After a while the word gathers associations, and has an independent existence. The imitation of the lion's roar calls up the fears and hopes of the chase, which are excited by his appearance. In the moment of hearing the sound, without any appreciable interval, these and other latent experiences wake up in the mind of the hearer. Not only does he receive an impression, but he brings previous knowledge to bear upon that impression. Necessarily the pictorial image becomes less vivid, while the association of the nature and habits of the animal is more distinctly perceived. The picture passes into a symbol, for there would be too many of them and they would crowd the mind; the vocal imitation, too, is always in process of being lost and being renewed, just as the picture is brought back again in the description of the poet. Words now can be used more freely because there are more of them. What was once an involuntary expression becomes voluntary. Not only can men utter a cry or call, but they can communicate and converse; they can not only use words, but they can even play with them. The word is separated both from the object and from the mind; and slowly nations and individuals attain to a fuller consciousness of themselves.

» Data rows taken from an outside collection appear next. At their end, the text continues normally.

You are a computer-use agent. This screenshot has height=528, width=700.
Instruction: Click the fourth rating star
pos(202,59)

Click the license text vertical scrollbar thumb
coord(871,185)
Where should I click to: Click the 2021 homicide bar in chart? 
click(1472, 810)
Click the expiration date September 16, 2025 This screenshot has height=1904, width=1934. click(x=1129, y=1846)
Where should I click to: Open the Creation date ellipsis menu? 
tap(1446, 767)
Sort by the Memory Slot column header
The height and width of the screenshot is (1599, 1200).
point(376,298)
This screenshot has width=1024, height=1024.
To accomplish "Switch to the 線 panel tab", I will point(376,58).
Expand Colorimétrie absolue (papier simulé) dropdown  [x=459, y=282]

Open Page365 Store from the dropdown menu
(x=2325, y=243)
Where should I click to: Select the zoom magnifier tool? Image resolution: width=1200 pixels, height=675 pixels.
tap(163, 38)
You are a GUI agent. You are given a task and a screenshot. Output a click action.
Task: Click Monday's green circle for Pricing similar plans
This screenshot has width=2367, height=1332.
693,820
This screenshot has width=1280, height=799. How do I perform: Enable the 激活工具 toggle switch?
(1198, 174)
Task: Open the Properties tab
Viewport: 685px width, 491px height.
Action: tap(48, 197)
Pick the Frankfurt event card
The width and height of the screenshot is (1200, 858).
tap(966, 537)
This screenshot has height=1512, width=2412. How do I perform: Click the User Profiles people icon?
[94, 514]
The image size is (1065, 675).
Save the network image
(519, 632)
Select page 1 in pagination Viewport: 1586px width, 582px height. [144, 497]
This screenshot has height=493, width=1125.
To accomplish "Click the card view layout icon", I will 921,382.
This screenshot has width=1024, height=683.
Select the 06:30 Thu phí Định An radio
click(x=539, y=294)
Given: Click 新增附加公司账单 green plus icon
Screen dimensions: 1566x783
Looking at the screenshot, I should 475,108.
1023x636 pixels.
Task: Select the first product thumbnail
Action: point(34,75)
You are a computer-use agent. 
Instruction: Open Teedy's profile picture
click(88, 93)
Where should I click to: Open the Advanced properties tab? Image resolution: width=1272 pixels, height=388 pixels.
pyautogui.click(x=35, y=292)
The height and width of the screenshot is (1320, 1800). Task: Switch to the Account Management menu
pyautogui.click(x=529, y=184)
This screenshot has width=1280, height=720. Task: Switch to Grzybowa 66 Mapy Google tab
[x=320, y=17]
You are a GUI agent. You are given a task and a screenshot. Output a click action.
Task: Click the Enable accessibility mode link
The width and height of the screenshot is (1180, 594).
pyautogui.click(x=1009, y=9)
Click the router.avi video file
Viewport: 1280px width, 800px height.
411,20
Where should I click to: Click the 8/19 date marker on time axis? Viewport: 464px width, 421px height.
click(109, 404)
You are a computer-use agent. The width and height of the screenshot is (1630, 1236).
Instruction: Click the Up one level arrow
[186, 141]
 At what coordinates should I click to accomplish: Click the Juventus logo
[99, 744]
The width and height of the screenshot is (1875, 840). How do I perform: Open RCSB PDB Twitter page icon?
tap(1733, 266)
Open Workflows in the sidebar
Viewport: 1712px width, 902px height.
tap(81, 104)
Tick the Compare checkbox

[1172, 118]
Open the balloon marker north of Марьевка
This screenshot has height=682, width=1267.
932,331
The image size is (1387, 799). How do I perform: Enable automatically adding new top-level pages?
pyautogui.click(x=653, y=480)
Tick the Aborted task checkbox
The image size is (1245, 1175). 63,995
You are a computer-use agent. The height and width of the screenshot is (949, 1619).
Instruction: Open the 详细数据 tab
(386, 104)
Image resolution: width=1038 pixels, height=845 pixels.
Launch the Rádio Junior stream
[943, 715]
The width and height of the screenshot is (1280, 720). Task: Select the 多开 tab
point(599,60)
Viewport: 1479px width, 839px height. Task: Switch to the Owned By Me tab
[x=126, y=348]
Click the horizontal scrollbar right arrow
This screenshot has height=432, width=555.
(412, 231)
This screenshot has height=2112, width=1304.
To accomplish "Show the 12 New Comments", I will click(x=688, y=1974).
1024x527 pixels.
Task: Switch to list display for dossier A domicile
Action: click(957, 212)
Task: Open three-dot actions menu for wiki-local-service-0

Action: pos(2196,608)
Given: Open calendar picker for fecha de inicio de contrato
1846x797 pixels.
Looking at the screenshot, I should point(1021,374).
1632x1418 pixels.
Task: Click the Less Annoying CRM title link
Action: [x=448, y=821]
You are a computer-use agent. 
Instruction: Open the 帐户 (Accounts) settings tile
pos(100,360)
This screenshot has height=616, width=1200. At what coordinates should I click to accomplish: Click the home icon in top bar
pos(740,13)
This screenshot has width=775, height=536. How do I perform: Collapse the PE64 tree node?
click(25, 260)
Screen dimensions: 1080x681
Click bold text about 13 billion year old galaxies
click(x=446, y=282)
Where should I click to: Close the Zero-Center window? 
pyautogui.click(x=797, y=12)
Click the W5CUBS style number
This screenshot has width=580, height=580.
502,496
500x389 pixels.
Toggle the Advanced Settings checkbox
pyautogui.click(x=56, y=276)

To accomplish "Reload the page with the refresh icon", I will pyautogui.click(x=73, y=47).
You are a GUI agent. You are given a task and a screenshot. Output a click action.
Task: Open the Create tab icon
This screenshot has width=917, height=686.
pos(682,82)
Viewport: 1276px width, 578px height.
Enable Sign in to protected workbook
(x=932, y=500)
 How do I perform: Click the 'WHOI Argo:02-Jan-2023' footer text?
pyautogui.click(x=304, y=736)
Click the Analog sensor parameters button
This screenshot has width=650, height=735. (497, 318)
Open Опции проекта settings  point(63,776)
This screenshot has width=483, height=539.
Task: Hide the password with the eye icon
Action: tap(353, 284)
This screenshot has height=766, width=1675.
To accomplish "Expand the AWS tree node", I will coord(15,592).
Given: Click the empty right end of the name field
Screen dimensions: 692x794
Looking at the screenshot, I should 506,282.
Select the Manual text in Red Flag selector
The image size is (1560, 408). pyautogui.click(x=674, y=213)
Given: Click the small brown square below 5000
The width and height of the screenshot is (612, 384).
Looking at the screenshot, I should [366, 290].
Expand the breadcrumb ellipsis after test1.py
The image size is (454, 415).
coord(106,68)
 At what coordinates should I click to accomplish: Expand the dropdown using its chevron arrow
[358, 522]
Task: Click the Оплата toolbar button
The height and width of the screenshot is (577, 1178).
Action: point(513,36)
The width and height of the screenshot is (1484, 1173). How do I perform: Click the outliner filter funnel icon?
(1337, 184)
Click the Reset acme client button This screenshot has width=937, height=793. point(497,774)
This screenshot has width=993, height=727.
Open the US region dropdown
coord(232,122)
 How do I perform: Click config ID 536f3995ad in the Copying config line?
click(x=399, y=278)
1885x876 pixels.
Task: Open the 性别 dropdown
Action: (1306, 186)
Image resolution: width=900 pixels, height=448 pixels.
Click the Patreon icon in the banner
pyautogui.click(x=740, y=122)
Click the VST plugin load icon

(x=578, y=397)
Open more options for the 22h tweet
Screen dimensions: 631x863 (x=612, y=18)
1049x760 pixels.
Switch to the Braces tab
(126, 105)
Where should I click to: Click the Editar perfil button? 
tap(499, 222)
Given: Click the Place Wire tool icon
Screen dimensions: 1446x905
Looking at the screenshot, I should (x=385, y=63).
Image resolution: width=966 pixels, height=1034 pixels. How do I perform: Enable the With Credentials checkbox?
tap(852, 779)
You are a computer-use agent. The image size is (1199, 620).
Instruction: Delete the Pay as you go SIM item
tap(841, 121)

Parallel with this mental process the articulation of sounds is gradually becoming perfected. The finer sense detects the differences of them, and begins, first to agglomerate, then to distinguish them. Times, persons, places, relations of all kinds, are expressed by modifications of them. The earliest parts of speech, as we may call them by anticipation, like the first utterances of children, probably partook of the nature of interjections and nouns; then came verbs; at length the whole sentence appeared, and rhythm and metre followed. Each stage in the progress of language was accompanied by some corresponding stage in the mind and civilisation of man. In time, when the family became a nation, the wild growth of dialects passed into a language. Then arose poetry and literature. We can hardly realize to ourselves how much with each improvement of language the powers of the human mind were enlarged; how the inner world took the place of outer; how the pictorial or symbolical or analogical word was refined into a notion; how language, fair and large and free, was at last complete.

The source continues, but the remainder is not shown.